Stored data
»»
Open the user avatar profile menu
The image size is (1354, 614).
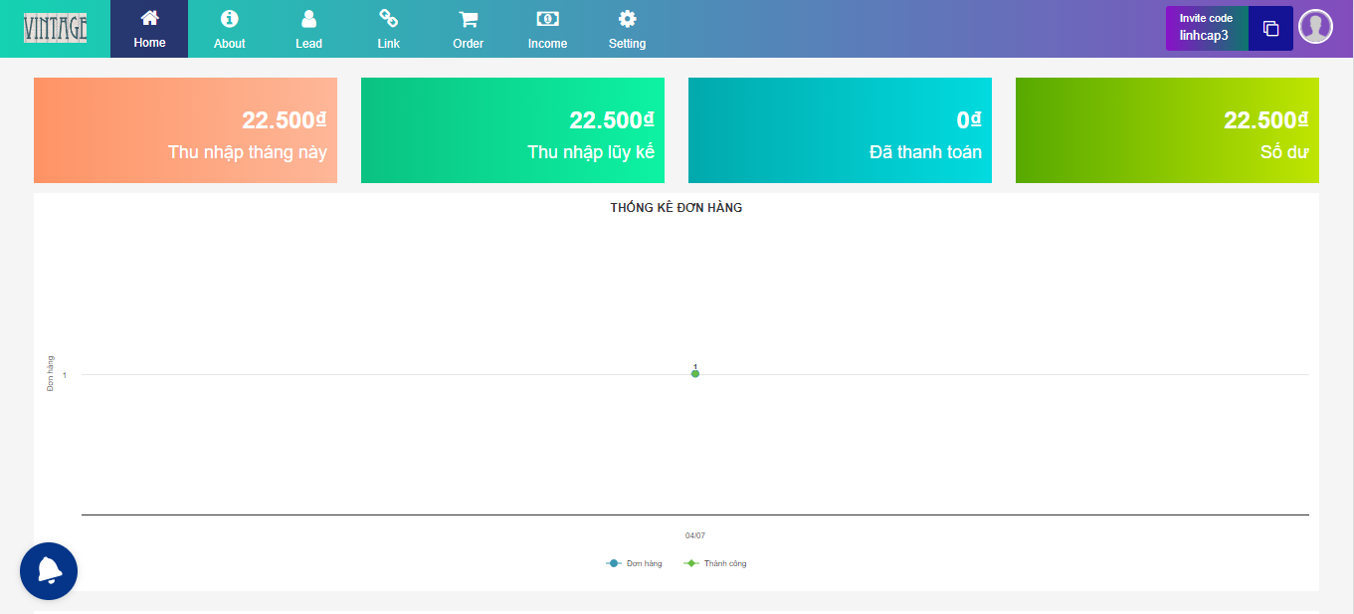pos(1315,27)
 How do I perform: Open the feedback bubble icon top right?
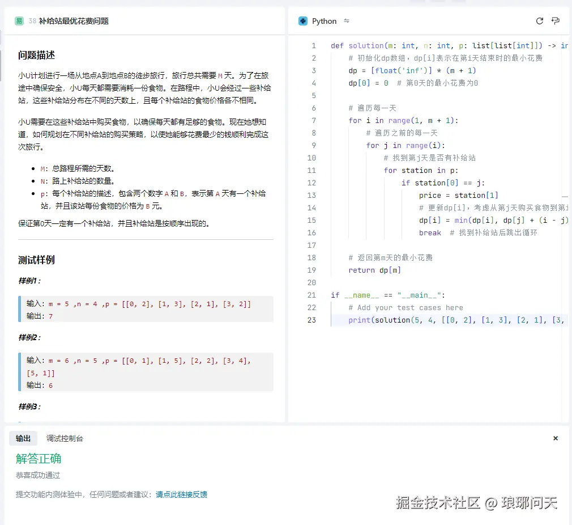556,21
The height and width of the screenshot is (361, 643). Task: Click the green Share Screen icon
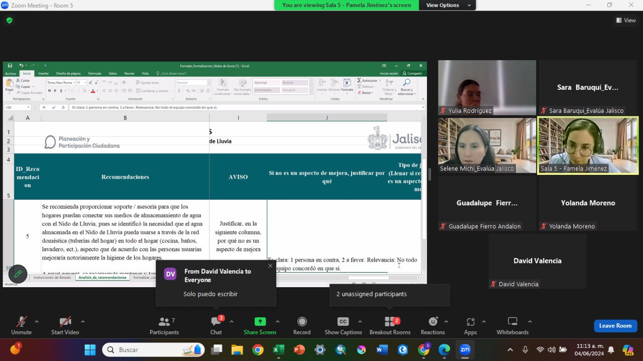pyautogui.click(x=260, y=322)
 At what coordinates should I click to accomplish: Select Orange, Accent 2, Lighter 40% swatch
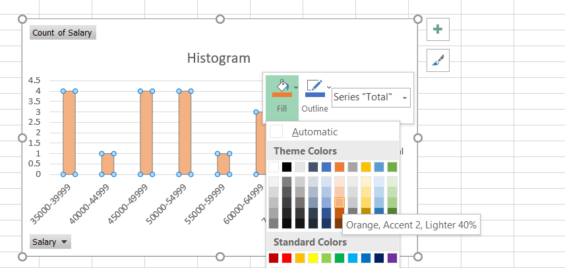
««
What you have to do: Above are the records; set down exactly the lines from the line containing "The height and" through their last line, leaving every picture out.

Solution to the problem:
The height and width of the screenshot is (361, 643). Task: Click the green Share Screen icon
pyautogui.click(x=260, y=322)
 At what coordinates should I click to accomplish: Select Orange, Accent 2, Lighter 40% swatch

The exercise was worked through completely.